VERFAHREN GEGEN EX-KONZERNCHEF WINTERKORN NOCH OFFEN
Neben Diess und Pötsch wurde auch der damalige Konzernchef Martin Winterkorn wegen Marktmanipulation sowie wegen Betrugs angeklagt. Dieses Strafverfahren sei weiterhin in einem nichtöffentlichen Zwischenverfahren anhängig, erklärte das Landgericht. Winterkorn ist der ranghöchste frühere VW-Manager, der sich für Dieselgate vor Gericht verantworten soll. Ihm und zehn weiteren Personen werden Betrug und andere Delikte im Zusammenhang mit der Abgasmanipulation vorgeworfen. Anfang des Jahres erklärte die Staatsanwaltschaft Braunschweig, gegen 32 weitere Personen noch zu ermitteln. Die Staatsanwaltschaft München klagte im Juli 2019 den früheren Audi-Chef Rupert Stadler und den für Motorenentwicklung bei VW einst zuständigen Wolfgang Hatz sowie zwei weitere Ingenieure ebenfalls wegen Betruges, mittelbarer Falschbeurkundung und strafbarer Werbung im Zusammenhang mit Dieselgate an.

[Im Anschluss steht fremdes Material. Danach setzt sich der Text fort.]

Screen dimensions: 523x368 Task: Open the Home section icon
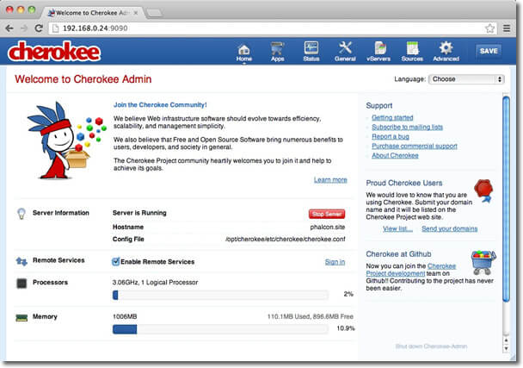click(x=243, y=50)
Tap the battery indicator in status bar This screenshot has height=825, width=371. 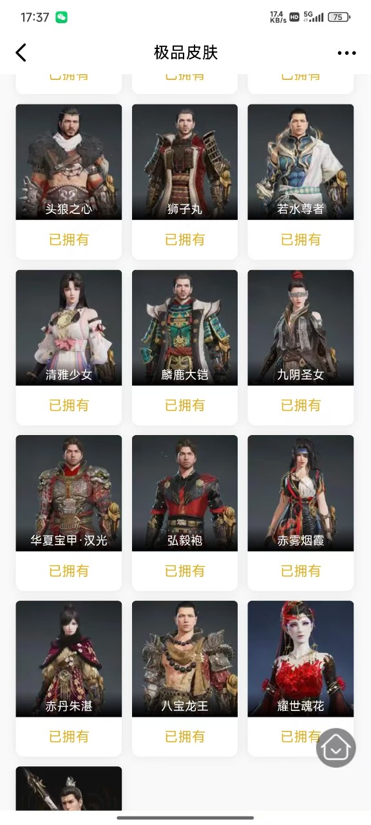tap(339, 17)
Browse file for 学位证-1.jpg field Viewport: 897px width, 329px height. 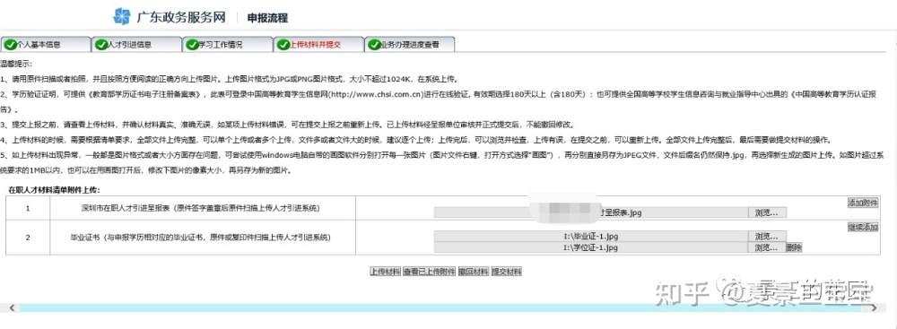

Für Volkswagen ist "Dieselgate" ein finanzielles Desaster: Die Wiedergutmachung des Skandals hat den Konzern bislang mehr als 30 Milliarden Euro gekostet - vor allem Strafen und Schadenersatzzahlungen in Nordamerika. In Deutschland droht dem Autokonzern im Rechtsstreit mit Autobesitzern um Schadenersatz ein Rückschlag. Der Bundesgerichtshof (BGH) entscheidet am Montag in einem Präzedenzfall über die Schadenersatzklage eines VW-Dieselbesitzers. Bei der Verhandlung Anfang des Monats gab das Gericht zu erkennen, dass es die Abgasmanipulation als Schädigung des Käufers betrachtet. Nach einem aktuellen Urteil des Landgerichts Bonn muss VW der Stadt Bonn gegen Rücknahme von 27 städtischen VW-Dieselfahrzeugen knapp 470.000 Euro Schadensersatz zahlen.